● **DATA FOR ANALYSIS**
------------------------------------------------

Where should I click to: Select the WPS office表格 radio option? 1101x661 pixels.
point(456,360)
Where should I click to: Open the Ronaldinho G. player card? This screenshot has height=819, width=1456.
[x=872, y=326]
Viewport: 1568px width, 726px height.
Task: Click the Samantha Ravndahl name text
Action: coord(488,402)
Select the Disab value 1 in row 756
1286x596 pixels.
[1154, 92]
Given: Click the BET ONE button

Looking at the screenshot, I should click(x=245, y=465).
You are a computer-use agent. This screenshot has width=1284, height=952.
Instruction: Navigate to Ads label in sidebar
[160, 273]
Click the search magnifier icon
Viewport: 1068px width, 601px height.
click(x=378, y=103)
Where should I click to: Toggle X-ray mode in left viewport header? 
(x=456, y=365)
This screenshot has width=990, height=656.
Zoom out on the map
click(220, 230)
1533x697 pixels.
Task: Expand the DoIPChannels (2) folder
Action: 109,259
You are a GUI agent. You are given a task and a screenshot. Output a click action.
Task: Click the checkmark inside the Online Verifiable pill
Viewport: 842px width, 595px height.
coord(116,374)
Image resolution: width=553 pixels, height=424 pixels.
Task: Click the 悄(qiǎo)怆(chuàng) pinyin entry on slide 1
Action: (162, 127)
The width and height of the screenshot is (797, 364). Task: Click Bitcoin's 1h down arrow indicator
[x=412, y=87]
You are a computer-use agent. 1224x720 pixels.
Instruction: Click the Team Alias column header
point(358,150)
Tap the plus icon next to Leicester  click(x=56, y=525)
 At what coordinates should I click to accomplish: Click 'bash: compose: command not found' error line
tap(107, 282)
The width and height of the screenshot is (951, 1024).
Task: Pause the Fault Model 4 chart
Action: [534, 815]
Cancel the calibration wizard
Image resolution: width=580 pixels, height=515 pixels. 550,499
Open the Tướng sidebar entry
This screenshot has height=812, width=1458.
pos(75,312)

------------------------------------------------

● **WORK REQUEST**
With no word added or dropped, repeat the entire listing.

● **EXERCISE SOLUTION**
Where should I click to: Select the WPS office表格 radio option? 1101x661 pixels.
point(456,360)
Where should I click to: Open the Ronaldinho G. player card? This screenshot has height=819, width=1456.
[x=872, y=326]
Viewport: 1568px width, 726px height.
Task: Click the Samantha Ravndahl name text
Action: coord(488,402)
Select the Disab value 1 in row 756
1286x596 pixels.
[1154, 92]
Given: Click the BET ONE button

Looking at the screenshot, I should click(x=245, y=465).
You are a computer-use agent. This screenshot has width=1284, height=952.
Instruction: Navigate to Ads label in sidebar
[160, 273]
Click the search magnifier icon
Viewport: 1068px width, 601px height.
click(x=378, y=103)
Where should I click to: Toggle X-ray mode in left viewport header? 
(x=456, y=365)
This screenshot has width=990, height=656.
Zoom out on the map
click(220, 230)
1533x697 pixels.
Task: Expand the DoIPChannels (2) folder
Action: 109,259
You are a GUI agent. You are given a task and a screenshot. Output a click action.
Task: Click the checkmark inside the Online Verifiable pill
Viewport: 842px width, 595px height.
coord(116,374)
Image resolution: width=553 pixels, height=424 pixels.
Task: Click the 悄(qiǎo)怆(chuàng) pinyin entry on slide 1
Action: (162, 127)
The width and height of the screenshot is (797, 364). Task: Click Bitcoin's 1h down arrow indicator
[x=412, y=87]
You are a computer-use agent. 1224x720 pixels.
Instruction: Click the Team Alias column header
point(358,150)
Tap the plus icon next to Leicester  click(x=56, y=525)
 At what coordinates should I click to accomplish: Click 'bash: compose: command not found' error line
tap(107, 282)
The width and height of the screenshot is (951, 1024).
Task: Pause the Fault Model 4 chart
Action: [534, 815]
Cancel the calibration wizard
Image resolution: width=580 pixels, height=515 pixels. 550,499
Open the Tướng sidebar entry
This screenshot has height=812, width=1458.
pos(75,312)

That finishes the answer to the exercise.